Clark Hawley was born on January 7, 1840, in Canada, the son of Harvey (b. 1807) and Elizabeth (Likens, b. 1812).
Connecticut native Harvey married Canadian-born Elizabeth, probably in Ontario (“Canada West”) where they lived for many years, sometime after 1853 Harvey took his family and left Canada, and eventually settled in Michigan. By 1860 Clark was working as a farmer, attending school with his seven younger siblings and living with his family on a farm in Keene, Ionia County.
He stood 5’11” with blue eyes, brown hair and a florid complexion, and was a 22-year-old farmer probably living in Ionia County when he enlisted in Company C on February 28, 1862, and was mustered the same day. During the Regiment’s movements in July and August he was “left lame on march” and was supposed to follow the Regiment by train. He was a company cook in September of 1862, and was left sick at Upton’s Hill, Virginia on October 11, and admitted to Mt. Pleasant hospital in Washington, DC on October 17, 1862. Clark was alleged to have deserted from Mt. Pleasant hospital on November 20 and again on November 22, but these charges were removed in 1878. Apparently he reported to Camp Distribution, Virginia, on November 23 and was examined for discharge on December 31 and but was first rejected. He was examined again on January 17, 1863, and discharged for valvular heart disease on January 29, 1863 at Camp Convalescent, Virginia.
Clark eventually returned to Ionia and for many years worked as a salesman.
He was married to Canadian-born Eliza Converse (1846-1934), and they had at least one child, a daughter: Emma A. (1863) or Etta B. (b. 1865, Mrs. Schilds).
In June of 1889 Eliza and Clark were divorced; she had sued on the grounds of cruelty By 1870 Clark was working as a farmer and living with his wife and child in Easton, Ionia County. (His parents were still living in Keene in 1870.) In 1880 Clark was working as a “dealer in agricultural implements” and living with his wife and daughter on Jefferson Street in Ionia, Ionia County. Clark was still living in Ionia County in 1888. Clark subsequently married Mrs. Julia Ann King (nee Miller, b. 1854), on December 1, 1889, in Saranac, Ionia County. Clark was living in Ionia County in 1890.
In 1877 Clark applied for and received a pension (no. 159619), drawing $22.50 per month by 1915, and increased to $32 in 1918.

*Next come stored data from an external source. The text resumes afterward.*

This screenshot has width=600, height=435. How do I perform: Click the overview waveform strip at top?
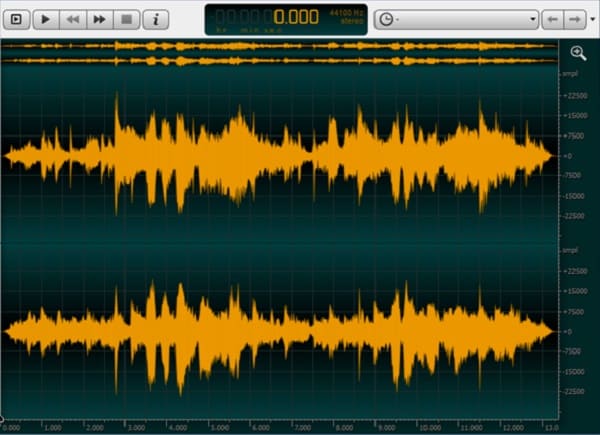pyautogui.click(x=279, y=53)
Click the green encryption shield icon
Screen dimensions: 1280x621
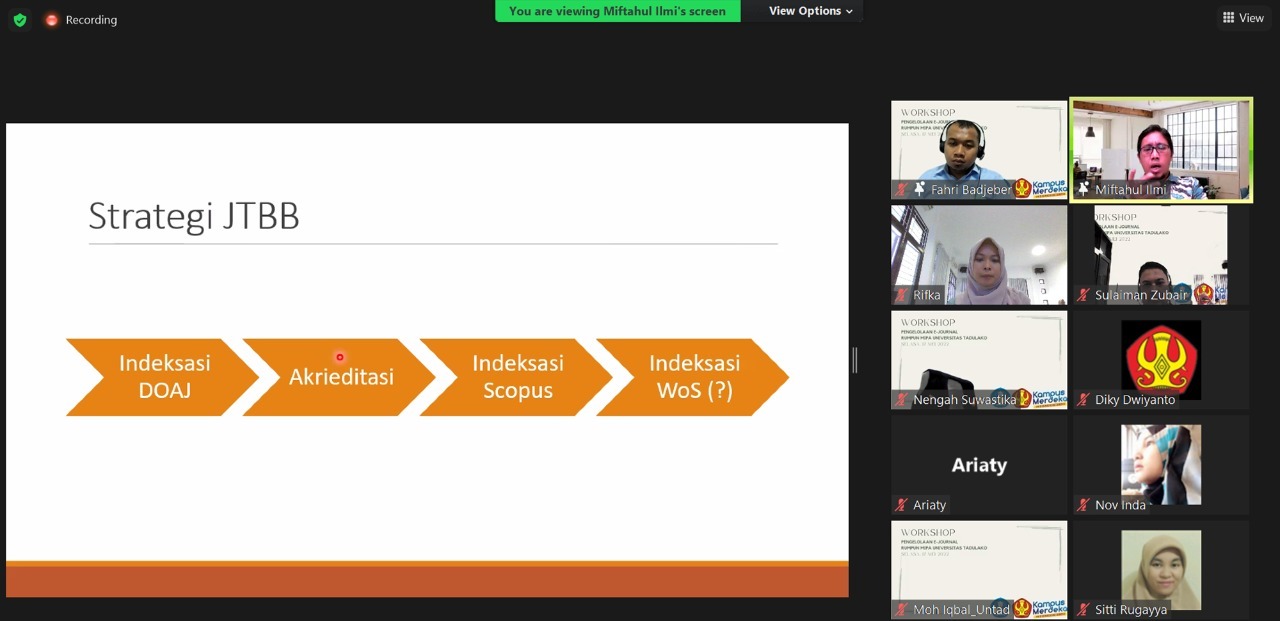coord(19,20)
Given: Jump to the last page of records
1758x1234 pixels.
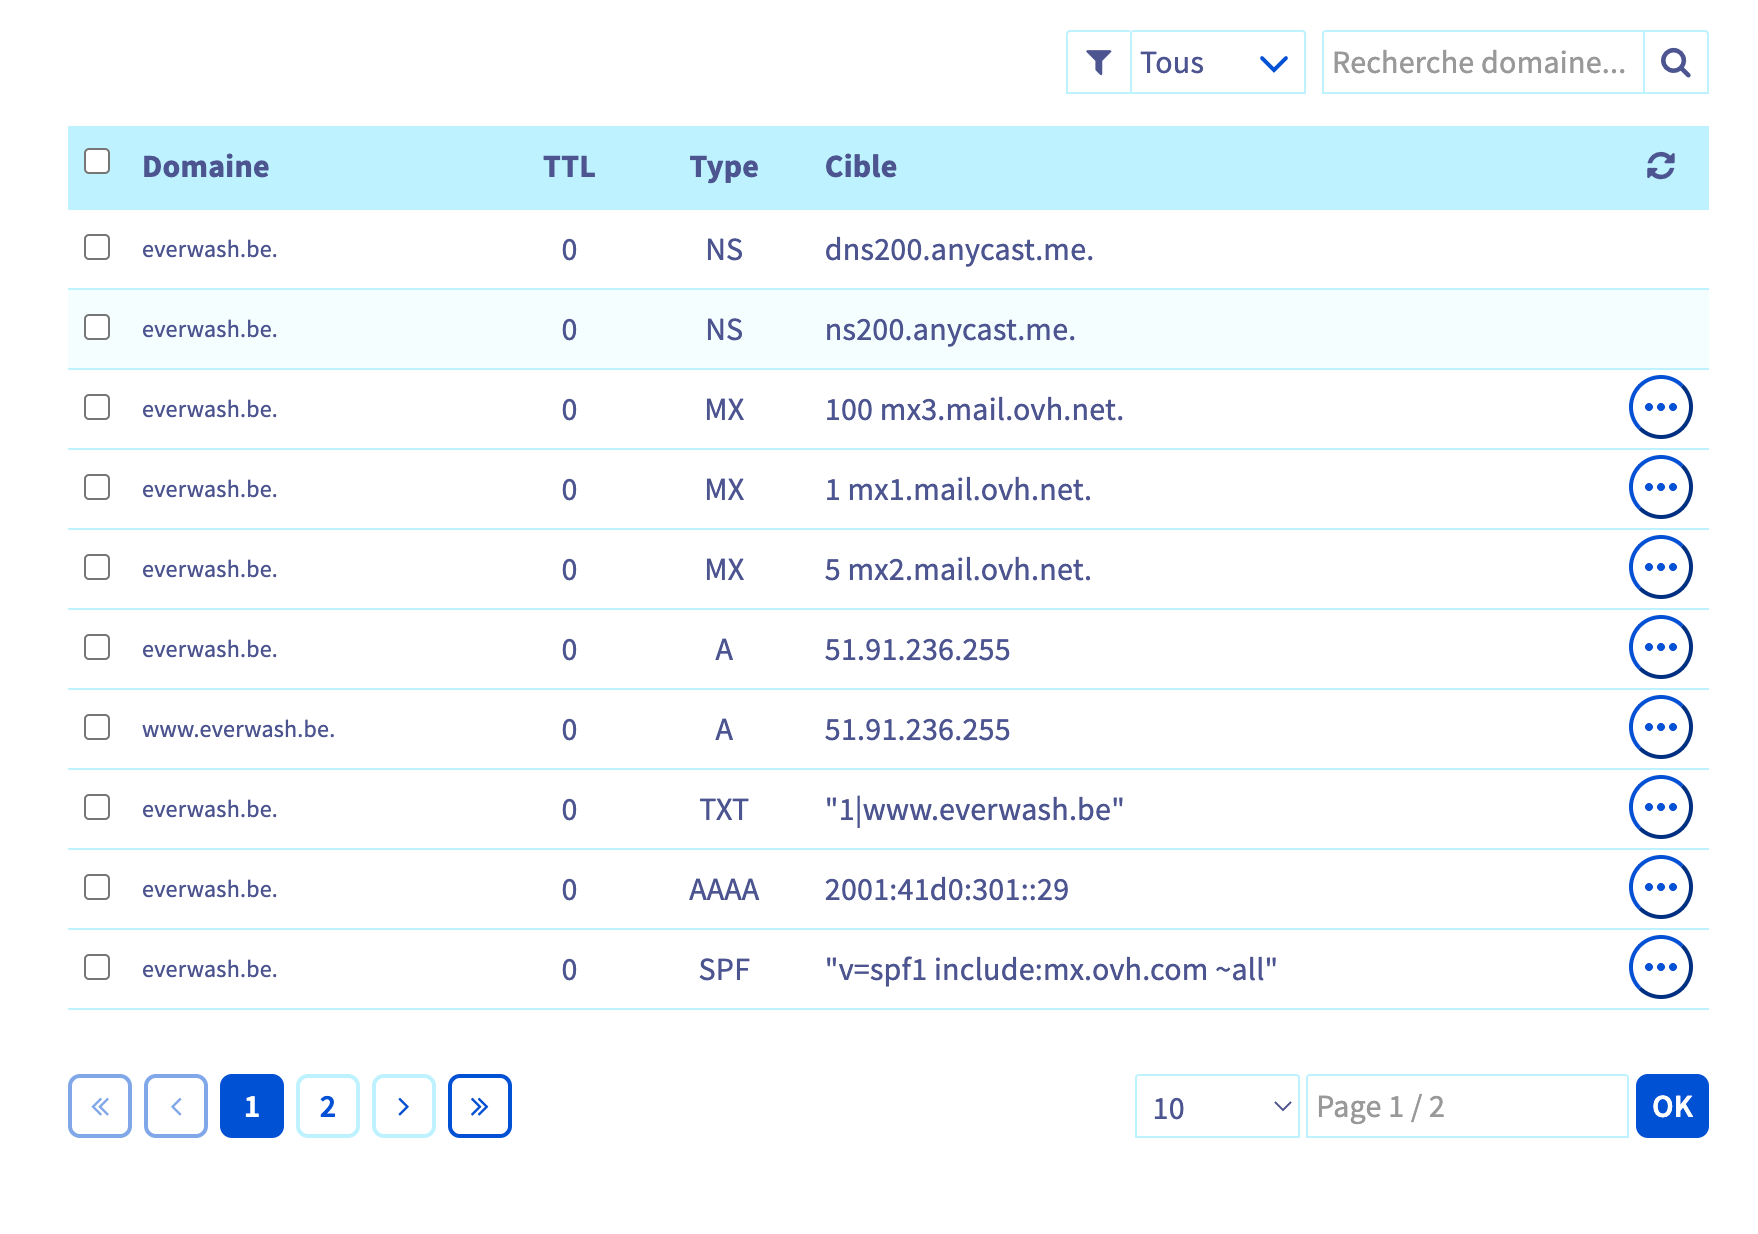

Clark died of chronic heart disease on July 28,1920, in Ionia County, and was buried in Oak Hill cemetery in Ionia (see photo G-794); his wife Eliza and daughter “Emma” are also buried with him.
In October of 1920 Julia moved to Florida. In 1920 she applied for and received a pension (no. 920049). That same year Eliza and her daughter Etta Schilds were living in Ionia. Julia was living in Boynton, Florida in 1934.